(The input begins)

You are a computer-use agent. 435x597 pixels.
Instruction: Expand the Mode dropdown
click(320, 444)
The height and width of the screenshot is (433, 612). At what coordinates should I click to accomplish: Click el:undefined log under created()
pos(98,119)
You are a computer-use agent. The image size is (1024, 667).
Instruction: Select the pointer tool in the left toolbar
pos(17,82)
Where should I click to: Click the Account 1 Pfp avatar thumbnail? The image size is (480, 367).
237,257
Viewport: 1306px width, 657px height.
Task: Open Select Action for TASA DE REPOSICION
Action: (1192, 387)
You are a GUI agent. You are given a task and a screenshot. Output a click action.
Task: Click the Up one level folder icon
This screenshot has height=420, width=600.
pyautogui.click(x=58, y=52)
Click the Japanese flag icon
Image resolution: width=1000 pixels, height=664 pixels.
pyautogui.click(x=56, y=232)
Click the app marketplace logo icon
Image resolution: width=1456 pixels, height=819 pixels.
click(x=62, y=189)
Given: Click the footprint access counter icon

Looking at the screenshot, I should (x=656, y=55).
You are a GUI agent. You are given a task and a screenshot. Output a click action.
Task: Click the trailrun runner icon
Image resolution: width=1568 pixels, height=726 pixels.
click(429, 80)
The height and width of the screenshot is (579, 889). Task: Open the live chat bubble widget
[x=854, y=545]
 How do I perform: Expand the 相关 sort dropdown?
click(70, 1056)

(The input ends)

Aim of the exercise:
Return the listing above verbatim.

Expected output:
You are a computer-use agent. 435x597 pixels.
Instruction: Expand the Mode dropdown
click(320, 444)
The height and width of the screenshot is (433, 612). At what coordinates should I click to accomplish: Click el:undefined log under created()
pos(98,119)
You are a computer-use agent. The image size is (1024, 667).
Instruction: Select the pointer tool in the left toolbar
pos(17,82)
Where should I click to: Click the Account 1 Pfp avatar thumbnail? The image size is (480, 367).
237,257
Viewport: 1306px width, 657px height.
Task: Open Select Action for TASA DE REPOSICION
Action: (1192, 387)
You are a GUI agent. You are given a task and a screenshot. Output a click action.
Task: Click the Up one level folder icon
This screenshot has height=420, width=600.
pyautogui.click(x=58, y=52)
Click the Japanese flag icon
Image resolution: width=1000 pixels, height=664 pixels.
pyautogui.click(x=56, y=232)
Click the app marketplace logo icon
Image resolution: width=1456 pixels, height=819 pixels.
click(x=62, y=189)
Given: Click the footprint access counter icon

Looking at the screenshot, I should (x=656, y=55).
You are a GUI agent. You are given a task and a screenshot. Output a click action.
Task: Click the trailrun runner icon
Image resolution: width=1568 pixels, height=726 pixels.
click(429, 80)
The height and width of the screenshot is (579, 889). Task: Open the live chat bubble widget
[x=854, y=545]
 How do I perform: Expand the 相关 sort dropdown?
click(70, 1056)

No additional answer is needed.